When I took my kids toys away, I think people had visions of my daughter playing with a corncob doll like Laura Ingalls Wilder in an empty bedroom. I can assure you all, my daughters have a stunning amount of stuff, no matter how much I throw away.

When I went on a recent trip to the Dominican Republic through Compassion Bloggers, I was pretty astounded and humbled by the staggering weight of true poverty. The very fact we have soft beds, a roof over our heads, food to eat, clean clothes to wear, and water to drink puts us leaps and bounds ahead of most of the world in terms of abundance.

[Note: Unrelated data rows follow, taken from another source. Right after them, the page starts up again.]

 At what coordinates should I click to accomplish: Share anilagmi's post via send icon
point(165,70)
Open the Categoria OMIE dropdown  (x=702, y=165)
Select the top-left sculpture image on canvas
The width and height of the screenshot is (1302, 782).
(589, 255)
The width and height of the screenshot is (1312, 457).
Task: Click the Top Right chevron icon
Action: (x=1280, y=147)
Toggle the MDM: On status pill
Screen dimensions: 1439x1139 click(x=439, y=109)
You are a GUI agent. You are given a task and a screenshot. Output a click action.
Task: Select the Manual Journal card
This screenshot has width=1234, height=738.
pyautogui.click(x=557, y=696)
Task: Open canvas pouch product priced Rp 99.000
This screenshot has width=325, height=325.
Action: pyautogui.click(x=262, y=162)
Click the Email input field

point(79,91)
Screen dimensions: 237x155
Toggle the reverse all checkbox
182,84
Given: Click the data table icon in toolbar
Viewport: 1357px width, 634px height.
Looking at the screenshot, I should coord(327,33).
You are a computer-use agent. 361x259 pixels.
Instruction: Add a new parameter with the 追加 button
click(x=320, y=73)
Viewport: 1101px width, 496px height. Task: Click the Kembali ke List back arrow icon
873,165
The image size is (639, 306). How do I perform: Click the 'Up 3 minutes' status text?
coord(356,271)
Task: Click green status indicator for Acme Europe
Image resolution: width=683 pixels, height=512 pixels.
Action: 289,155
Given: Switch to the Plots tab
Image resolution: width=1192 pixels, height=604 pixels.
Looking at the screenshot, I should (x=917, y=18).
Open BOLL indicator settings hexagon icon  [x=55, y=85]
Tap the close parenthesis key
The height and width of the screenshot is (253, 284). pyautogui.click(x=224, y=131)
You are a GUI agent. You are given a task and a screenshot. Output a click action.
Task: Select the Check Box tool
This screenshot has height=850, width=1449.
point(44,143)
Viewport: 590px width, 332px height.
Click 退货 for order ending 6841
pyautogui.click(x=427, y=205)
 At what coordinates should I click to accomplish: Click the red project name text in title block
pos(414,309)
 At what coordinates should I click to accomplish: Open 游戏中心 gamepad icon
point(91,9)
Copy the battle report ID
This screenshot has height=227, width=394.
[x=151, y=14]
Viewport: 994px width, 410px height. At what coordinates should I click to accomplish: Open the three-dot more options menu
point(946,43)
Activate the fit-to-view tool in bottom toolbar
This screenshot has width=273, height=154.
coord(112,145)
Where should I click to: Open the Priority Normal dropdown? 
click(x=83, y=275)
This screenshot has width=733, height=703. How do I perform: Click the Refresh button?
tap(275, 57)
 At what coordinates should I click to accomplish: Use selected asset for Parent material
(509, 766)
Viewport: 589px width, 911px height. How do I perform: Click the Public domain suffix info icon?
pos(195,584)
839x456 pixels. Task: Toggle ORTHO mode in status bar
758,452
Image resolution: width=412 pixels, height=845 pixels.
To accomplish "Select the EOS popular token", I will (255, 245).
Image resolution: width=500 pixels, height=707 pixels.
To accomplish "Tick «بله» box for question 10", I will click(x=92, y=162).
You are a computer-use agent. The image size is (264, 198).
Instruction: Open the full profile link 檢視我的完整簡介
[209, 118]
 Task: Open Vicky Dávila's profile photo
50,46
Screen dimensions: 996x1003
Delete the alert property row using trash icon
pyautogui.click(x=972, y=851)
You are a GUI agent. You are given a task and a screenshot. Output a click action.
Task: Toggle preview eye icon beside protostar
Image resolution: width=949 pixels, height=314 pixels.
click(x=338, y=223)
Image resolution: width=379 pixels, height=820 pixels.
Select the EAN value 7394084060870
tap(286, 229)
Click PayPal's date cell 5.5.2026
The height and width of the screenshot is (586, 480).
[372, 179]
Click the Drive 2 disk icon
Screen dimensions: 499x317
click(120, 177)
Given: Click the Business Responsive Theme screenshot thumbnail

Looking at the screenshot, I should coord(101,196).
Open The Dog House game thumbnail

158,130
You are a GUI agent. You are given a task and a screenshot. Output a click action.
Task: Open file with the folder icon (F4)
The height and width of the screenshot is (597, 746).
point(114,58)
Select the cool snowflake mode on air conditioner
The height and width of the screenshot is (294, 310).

With a sweet friend in the Dominican Republic during my trip, where I realized just how much we truly have.

Recognizing what we have and the items we need versus simply “want” can be a life-changer when it comes to stopping the flow of stuff. You may think you NEED another candle, a black long-sleeved tee, or a pair of running sneakers that match your hoodie, but really? Most of us truly have enough.

Having the Courage to Let Go

Once you realize how much you have and what you really need, it can be easier to let things go. It also helps to recognize the deeper underlying reasons you might be holding on to items.

It isn’t easy. At all.

But I’ve found it helps keep reminding myself that people and stuff are not the same, and that I need to let go of anything that is not currently useful, despite who gave it to me, and despite how much it cost.  When I approach the task of decluttering with those guidelines in mind, it helps alleviate a lot of the guilt.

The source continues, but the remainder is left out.